*Written tasks*
1. In the devotional on the potter's clay, to which chapter of the Bible does the writer open one morning?
2. Resume the devotional on the potter's clay, picking up directly after its final sentence.

------ Page

Whose Clay Is It?

So I went down to the potter’s house, and I saw him working at the wheel. But the pot he was shaping from the clay was marred in his hands; so the potter formed it into another pot, shaping it as seemed best to him. —Jeremiah 18:3-4 NIV

This morning, I opened my Bible to Jeremiah 18. It’s been quite some time since I’ve studied this book. The two verses above were underlined, so they caught my eye right away. Then my mind traveled back to a day nearly twenty years ago …

It’s a Sunday morning and I’m sitting in church beside my husband—and I’m filled with irritation at him. I shift uncomfortably in my seat, wishing he were different. Martyrdom begins to settle on my shoulders, and I welcome the mantle: I need to be a good wife and put up with his annoying ways. With this newfound sense of self-righteousness, I turn my attention to the sermon. I take out my notebook and pen to focus on the words about to be spoken. I note, with a sidelong glance, what I know to be true. My husband has no notebook. I doubt he’s even trying to focus on the words. Bitter thoughts race through my head.

------------
------ Data segment

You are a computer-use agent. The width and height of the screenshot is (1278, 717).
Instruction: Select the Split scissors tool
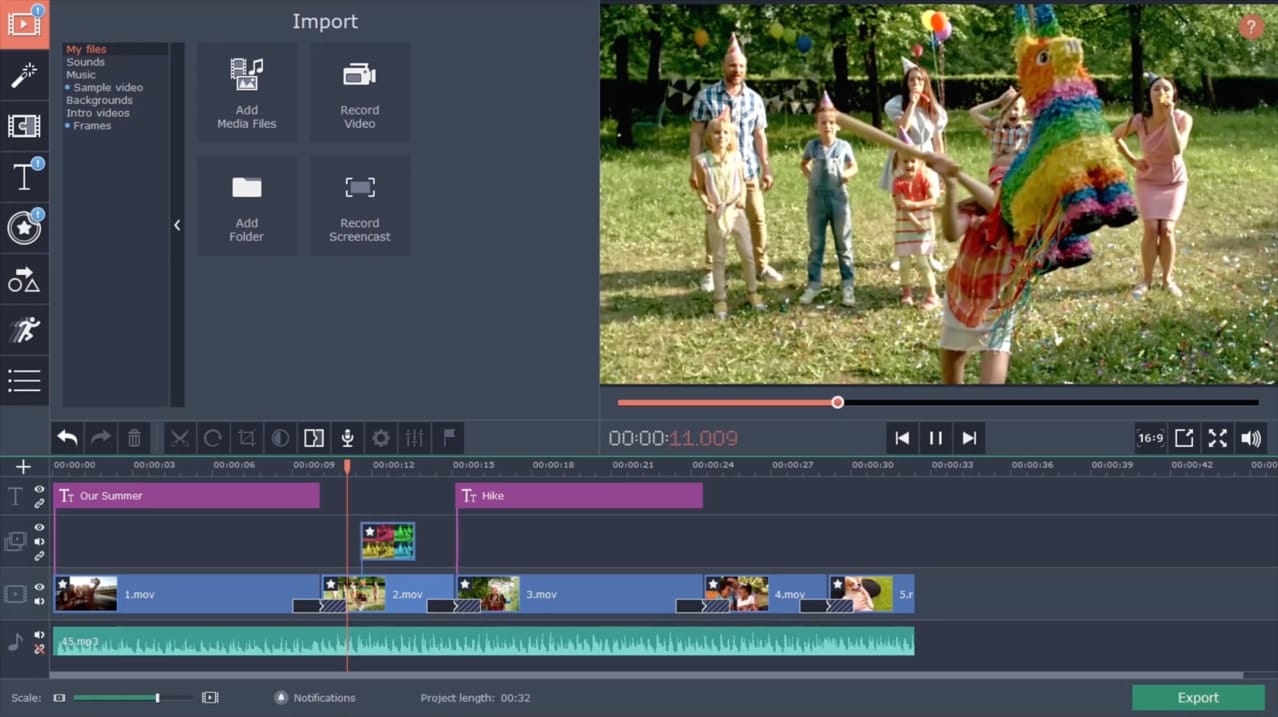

------------

*Answers to the problems*
1. Jeremiah 18.

2.
The pastor has turned to Jeremiah 18. His sermon is on God as the Potter, and he challenges us. Are we willing to be molded by God’s hands? I picture myself supple and yielded, and I like what that looks like in my mind. I feel my husband shift beside me. “He’s not paying any attention, Lord!” I pray angrily. Then I demand, “Help him to see that he needs to be yielded to You!” My attention is clearly divided between sermon and my own angry heart.

And then, I hear His voice. Clear and true, cutting through the nasty gunk of my thoughts. “Keep your hands out of My clay.” That’s all. Yet … after the words are heard in my head, they are repeated. God has literally spoken to me in the middle of the sermon—and He is definitely not talking to me about my husband’s irritating ways. No, He’s addressing me. Whoa. God doesn’t normally speak to me in such a clear and unmistakable fashion. I’m frozen and a bit shaken. The pastor continues to speak, but I have no idea what he’s saying. I’m as oblivious to his message as I had suspected my husband of being.

A picture forms in my mind’s eye: God carefully molding my husband, shaping the clay into a beautiful instrument for His glory. And there I am, elbowing my way into the scene, pushing God aside (of all the audacious, ridiculous things to do), and trying to mold the clay that is my husband myself. It’s a disaster. Tears form. Head bows. Who do I think I am? How dead is my heart that all I can think of during a sermon is how my husband should change? Do I not know the sermon applies to me? Shouldn’t I have come with a “teach me” heart?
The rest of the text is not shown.